Fed officials have acknowledged that economic models that predict higher inflation when unemployment is very low have been wrong, particularly since the 2008-2009 recession.
The Fed also said last month its objective to maximise employment is “a broad and inclusive goal”. That language suggests Fed officials will consider the unemployment rates of African Americans, Latinos and other disadvantaged groups as well as the overall jobless rate when contemplating interest rate changes – something the Fed has never considered before.
Democrats in Congress have introduced legislation that would require the Fed to consider racial inequities as it makes policy decisions.
The Fed also said pn Wednesday it will continue to buy about $120bn in Treasurys and mortgage-backed securities a month, in an effort to keep longer-term interest rates low. Since March, the Fed has flooded financial markets with cash by making such purchases and its balance sheet has ballooned by about $3 trillion. But with the yield on the 10-year Treasury already at just 0.67 percent, economists worry that the Fed’s bond purchases will have a limited effect going forward.
On Wednesday, the Commerce Department said retail sales rose 0.6 percent in August, the fourth straight gain but the slowest since sales started growing again in May.

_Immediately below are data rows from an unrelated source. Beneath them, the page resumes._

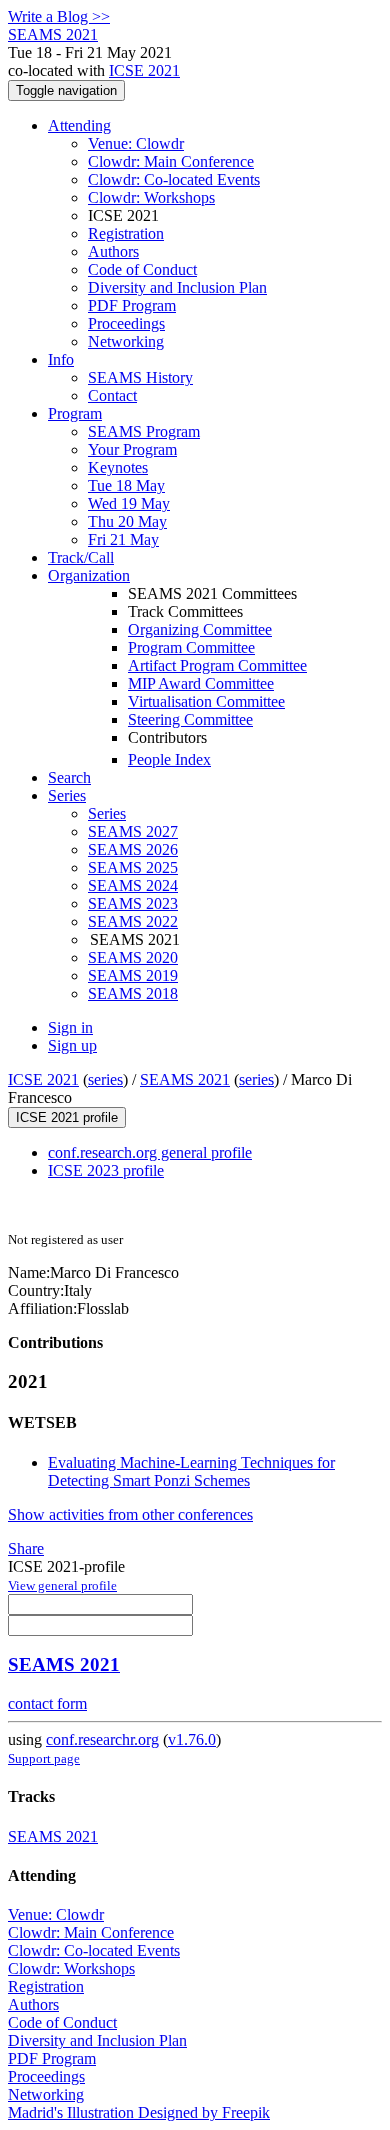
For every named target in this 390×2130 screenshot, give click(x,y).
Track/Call (81, 557)
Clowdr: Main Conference (171, 161)
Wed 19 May (129, 503)
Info (61, 359)
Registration (126, 233)
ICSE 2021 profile (67, 1117)
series (105, 1079)
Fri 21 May (123, 539)
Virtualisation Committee (206, 701)
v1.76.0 (192, 1739)
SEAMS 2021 (185, 1079)
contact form (47, 1703)
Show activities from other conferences (130, 1514)
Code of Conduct (142, 269)
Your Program (132, 449)
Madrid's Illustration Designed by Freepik (139, 2112)
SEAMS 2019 (133, 975)
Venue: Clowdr (136, 143)
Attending (79, 125)
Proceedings (126, 323)
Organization (89, 575)
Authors (113, 251)
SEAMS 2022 (133, 921)
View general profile (62, 1585)
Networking (126, 341)
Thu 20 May (127, 521)
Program (75, 413)
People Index (169, 759)
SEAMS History (140, 377)
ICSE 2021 (144, 70)
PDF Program (132, 305)
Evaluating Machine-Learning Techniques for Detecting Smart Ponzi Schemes (191, 1471)
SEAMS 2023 (133, 903)
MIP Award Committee (201, 683)
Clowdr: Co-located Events (174, 179)
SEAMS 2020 (133, 957)
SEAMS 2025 (133, 867)
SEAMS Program (144, 431)
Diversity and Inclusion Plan (177, 287)
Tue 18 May (126, 485)
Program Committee (191, 647)
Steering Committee (190, 719)
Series (107, 813)
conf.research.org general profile (150, 1152)
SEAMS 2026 (133, 849)
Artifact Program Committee (217, 665)
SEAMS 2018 (133, 993)
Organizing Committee (200, 629)
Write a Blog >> (59, 16)
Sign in (70, 1027)
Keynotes (118, 467)
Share (26, 1548)
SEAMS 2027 (133, 831)
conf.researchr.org (102, 1739)
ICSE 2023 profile (106, 1170)
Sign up (72, 1045)
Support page (44, 1758)
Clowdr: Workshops (151, 197)
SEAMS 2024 (133, 885)
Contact (112, 395)
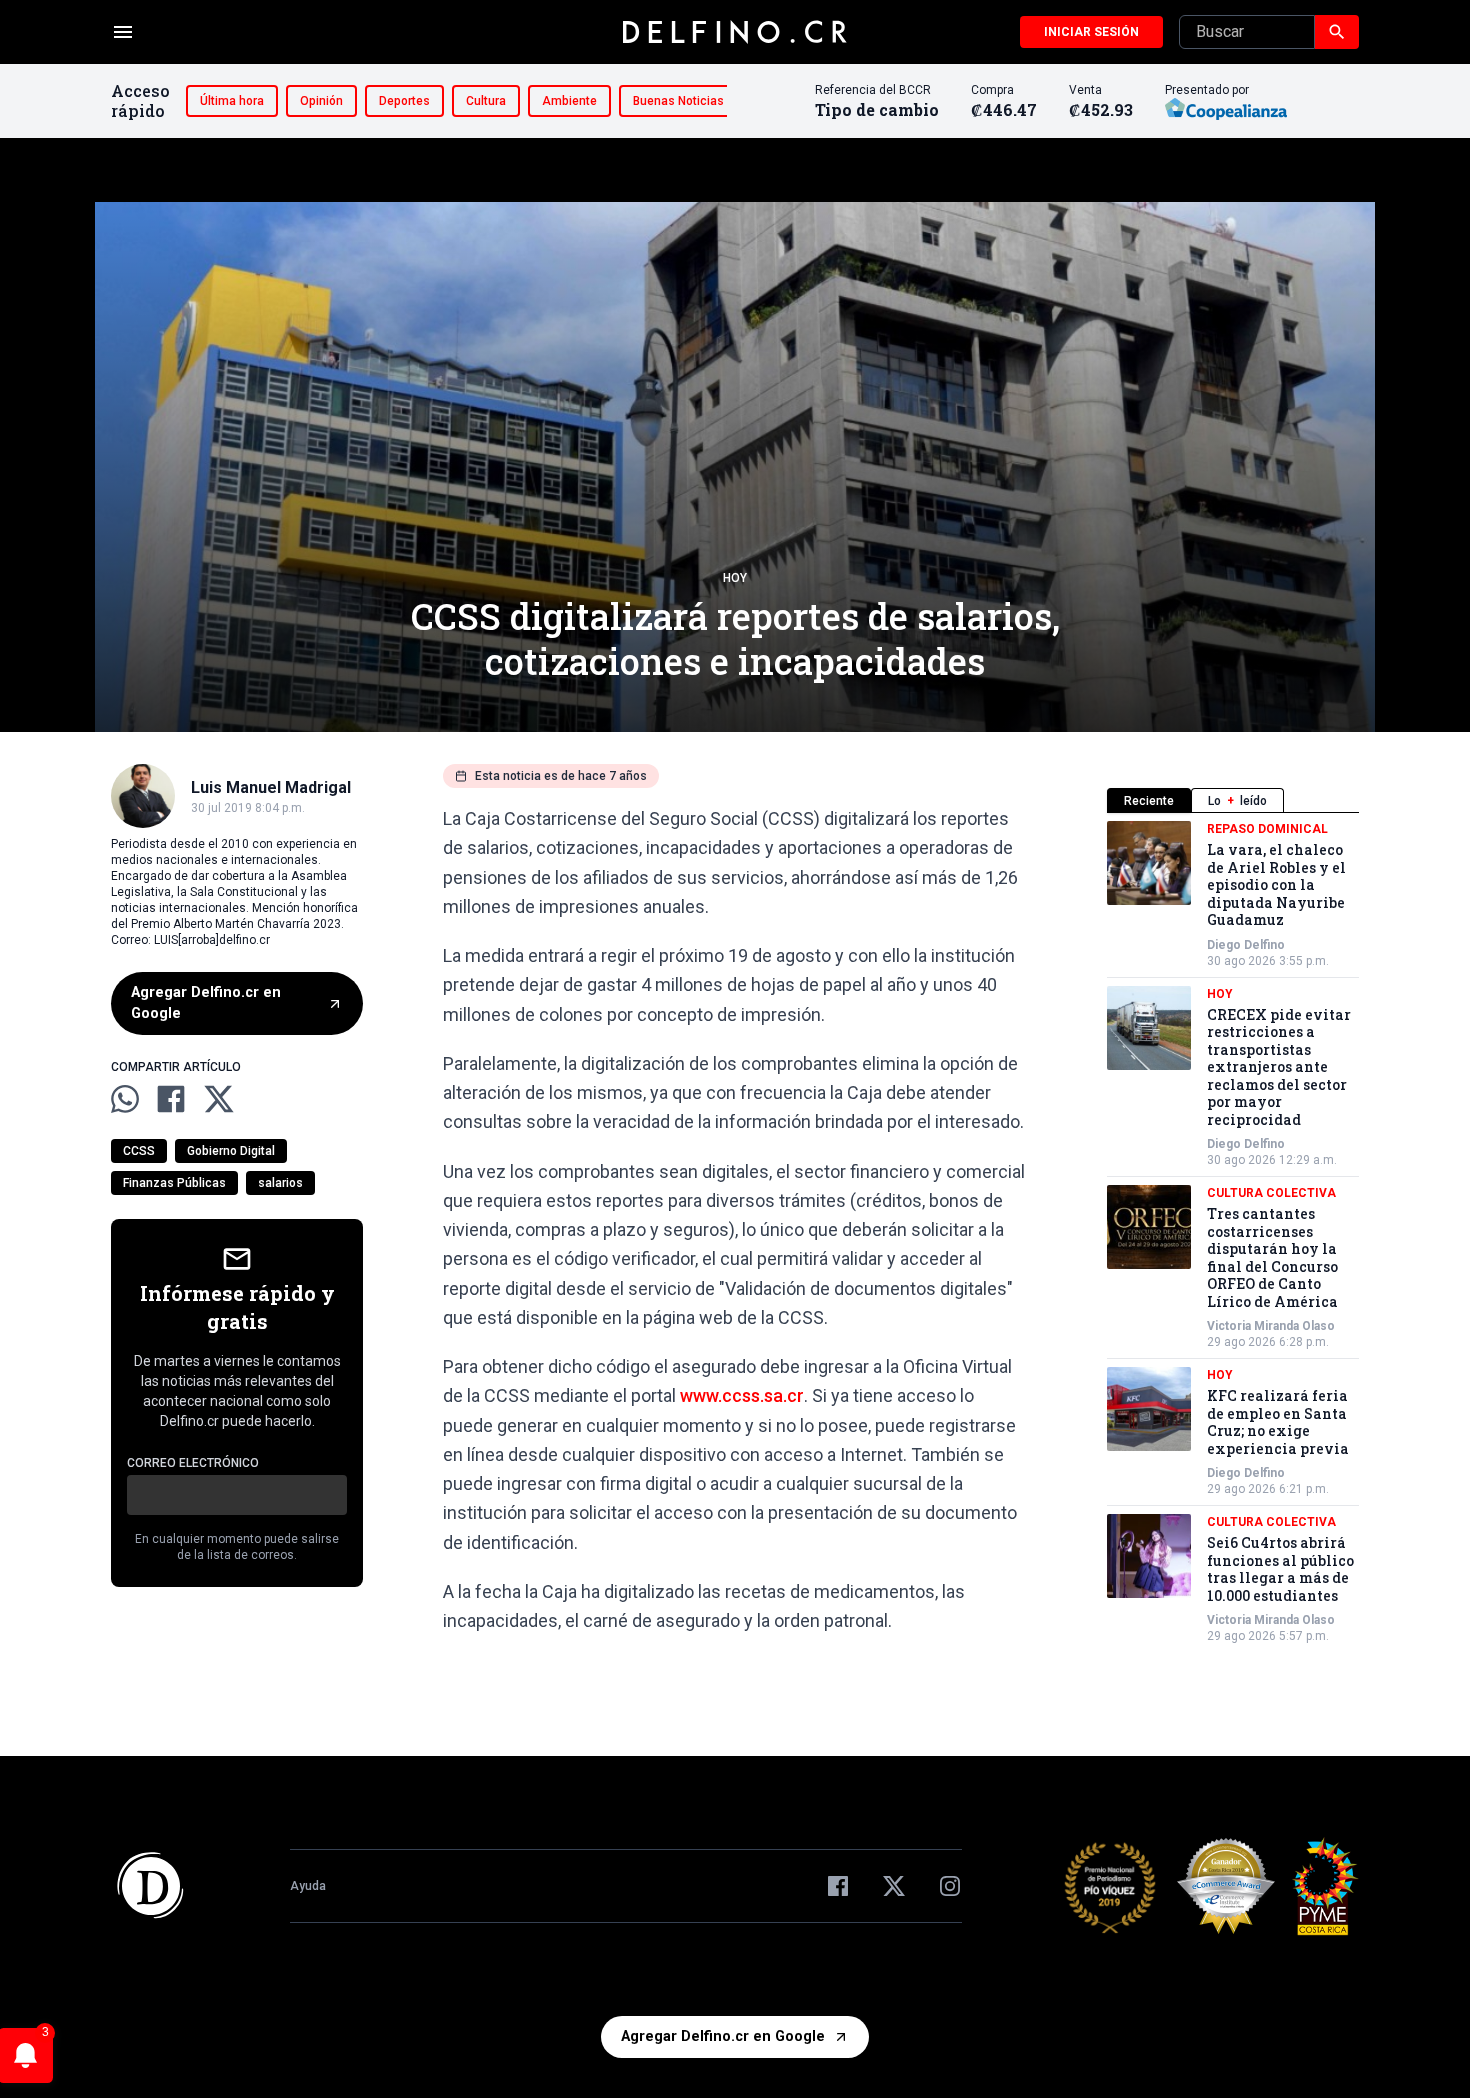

The figure suggests the end of a $600 supplemental weekly unemployment payment weighed on spending.
The global economy is still expected to shrink this year, but by less than previously estimated, according to a report from the Organisation for Economic Co-operation and Development (OECD), an international think-tank. The OECD now expects the world economy to shrink by 4.5 percent, up from an earlier estimate of a 6 percent contraction, mostly because of better-than-expected recoveries in the United States and China.